Here’s why SaaS makes sense, both for the finance team and the company as a whole.
1. Stronger customer investment: SaaS companies don’t make money unless their customers are successful, which can often take several years. That means the company must keep earning customer loyalty year after year to avoid financial and reputational harm. Because your success is contingent on ensuring your customers become successful and renew the product, SaaS creates a very different relationship than the one created by a traditional perpetual license. With SaaS, the more successful the customer, the more profitable the sale will ultimately be for you. That’s a better situation for everyone than the old licensing relationship in which a salesperson gets the deal at the end of the quarter and is never heard from again.

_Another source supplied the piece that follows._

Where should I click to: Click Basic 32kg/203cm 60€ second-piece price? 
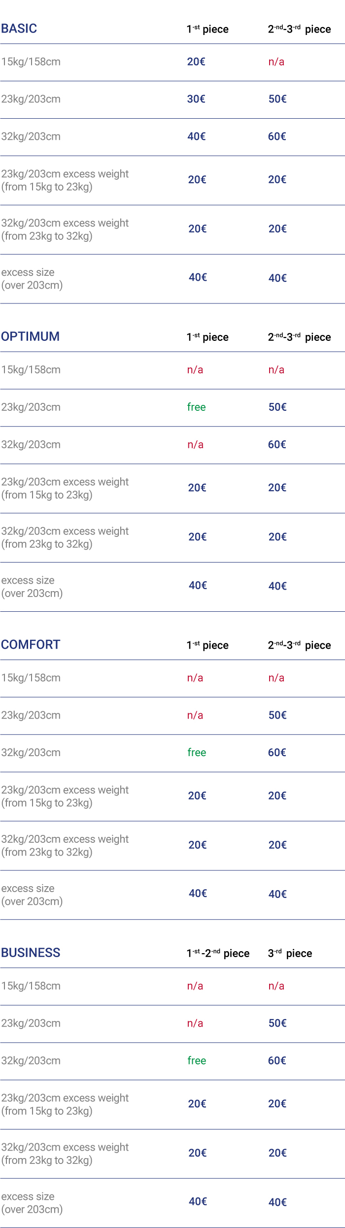tap(277, 136)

2. More strategic IT teams: A lot of companies’ movement to SaaS is for specific, purpose-built applications that optimize a particular function and integrate that function with others. This cloud-based system, which is mostly managed outside the company and does not have customization, replaces the old model, where IT departments typically managed large applications of on-premises, enterprise software. As a result, the IT role morphs to address the new integration, architecture, and security philosophy around the SaaS environment.
In this way, SaaS transforms not just the business, but the relationship between the CFO and chief information officer (CIO). “The CIO has in the past hid behind technological magic,” said Steve Orleow, who oversees both finance and IT functions for Sydney, Australia-based Biopak, an environmentally friendly food container company. “Now the cloud makes things more transparent, (which) puts more power in the CFO’s hands.”
3. Richer team engagement: By mentally expanding your planning process past a spreadsheet, you also physically expand a discussion beyond your laptop in a way that gets more people involved. A cloud-based SaaS application frees your department from the constraints of physical locations and offices. Because everyone can access the dashboard and data, SaaS applications allow other department heads, teammates, and business partners to participate in their module of the application. And better engagement means better results for everyone.
The many benefits of SaaS can ripple out far beyond the finance function, but those perks also boomerang back with higher engagement and buy-in from department heads and budget managers. And savvy CFOs know that’s a win-win.